Mucinous (pseudomucinous) cystadenomas are cystic neoplasms of the ovary in which the lining epithelium is mucus-producing. They are usually unilateral, multilocular, lobulated, smooth-surfaced, tensely cystic, pedunculated, and benign. They represent the most common type of ovarian cyst, occurring with slightly greater frequency than the serous cystadenomas. Usually, they are encountered during the reproductive years (20 to 50 years), rarely before puberty or after the menopause. In contrast to serous epithelial growths, they are less likely to be bilateral (10%) or papillary (10%) and are rarely malignant (5% to 15%). Mucinous cystadenomas may be minute in size or may fill the abdomen: mammoth ovarian cysts are apt to be of the mucinous type. Generally, they are recognized and are removed before reaching a diameter of 15 to 30 cm. Torsion of the pedicle is common (20%). Ascites is rare but may occur. Hydrothorax and hydroperitoneum, as encountered in Meigs syndrome, have been described. Intracystic hemorrhage, secondary suppuration, and spontaneous rupture are rare. Penetration of the capsule, with implantation and growth of mucinous epithelium in the peritoneal cavity, may cause pseudomyxoma peritonei. The rate of growth is generally slow. Rupture of a cyst by trocar, aspiration, or handling should be avoided. Unilateral removal of ovary and tube is the therapy of choice, at which time the specimen must be carefully examined for evidences of localized, firm infiltrations in the cyst wall.

Grossly, the outer surface of mucinous cysts appears smooth, lobulated, glistening, and grayish white or whitish blue in color. The cut surface may present a variety of architectural patterns, including a unilocular cyst with internal, sickle-shaped ridges representing the remnants of previous interlocular septa; a multilocular, semisolid neoplasm, with chambers of varying size and honeycombed cystic aggregates projecting into the lumen; or a more solid tumor composed of numer- ous minute compartments that present a spongelike appearance.

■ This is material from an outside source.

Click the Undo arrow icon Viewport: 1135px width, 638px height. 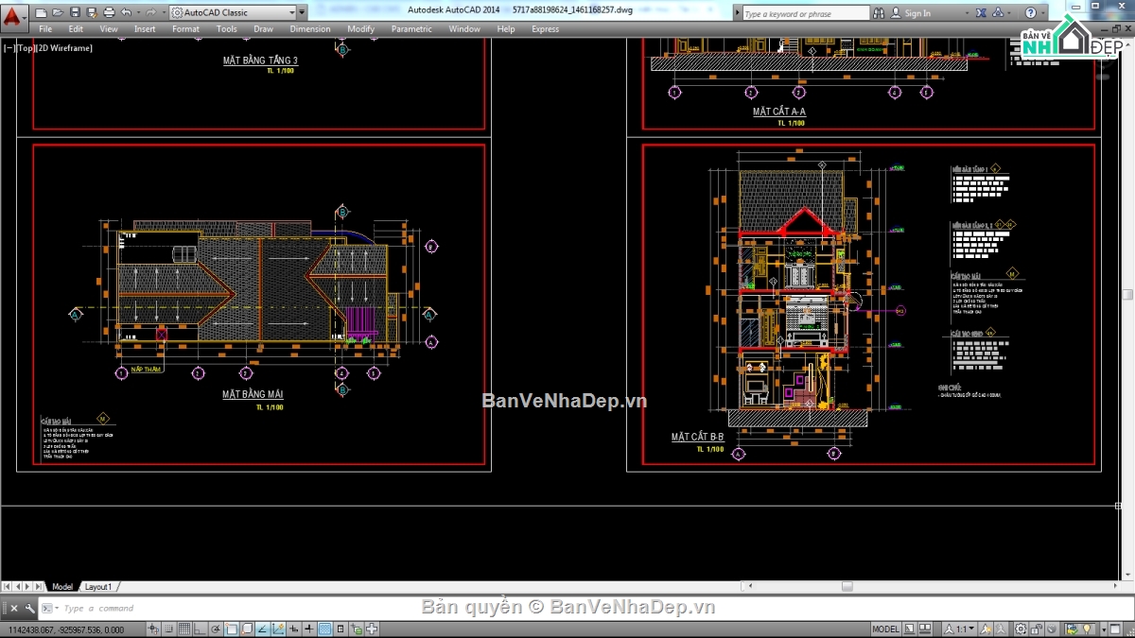pyautogui.click(x=126, y=12)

Internal papillary excrescences are uncommon (10%). The cyst wall is fibrous and of varying thickness. Septa are firm, fibrous or adenomatous, complete or incomplete. The characteristic fluid is mucoid, viscid, and transparent or cloudy. As a result of bleeding, the fluid contents may assume a red, tan, brown, or black color.

Microscopically, the connective tissue capsule is composed of an outer layer of dense, fibrous tissue and an inner zone, which is looser and more cellular. Evidences of localized degeneration may be noted, including edema, inflammation, necrosis, fatty acid deposits, and calcification. The dividing septa are extensions from the inner zone of connective tissue. A well-differentiated, single-layered epithelium lines the cyst walls and trabeculae. It invaginates into the connective tissue stroma to give an adenomatous appearance. The epithelial lining is composed of tall columnar cells, with deeply staining basal nuclei and abundant acidophilic, finely granular cytoplasms. Actively secreting goblet cells are scattered irregularly between the columnar cells.

Pseudomyxoma peritonei refers to the secondary implantation on the peritoneum of mucinous tissue, with subsequent local invasion, proliferation, and overproduction of thick, gelatinous, mucinous material, which may fill the pelvis, abdomen, and subphrenic spaces. Pseudomyxoma peritonei may follow rupture of a mucinous cystadenoma of the ovary or a mucocele of the appendix. Recent histologic studies suggest that in the majority of patients the appendix is the primary tumor source. In rare cases, metaplasia by the cells of the peritoneal surface may account for this tumor.

Clinically, pseudomyxoma peritonei may give rise to a progressive enlargement of the abdomen, evidences of increased abdominal pressure, interference with bladder and bowel function, and cachexia. The condition is progressive and, though histologically benign, may cause a fatal outcome owing to mechanical interference. The rate of growth may be rap d, or the progress may be drawn out over many years.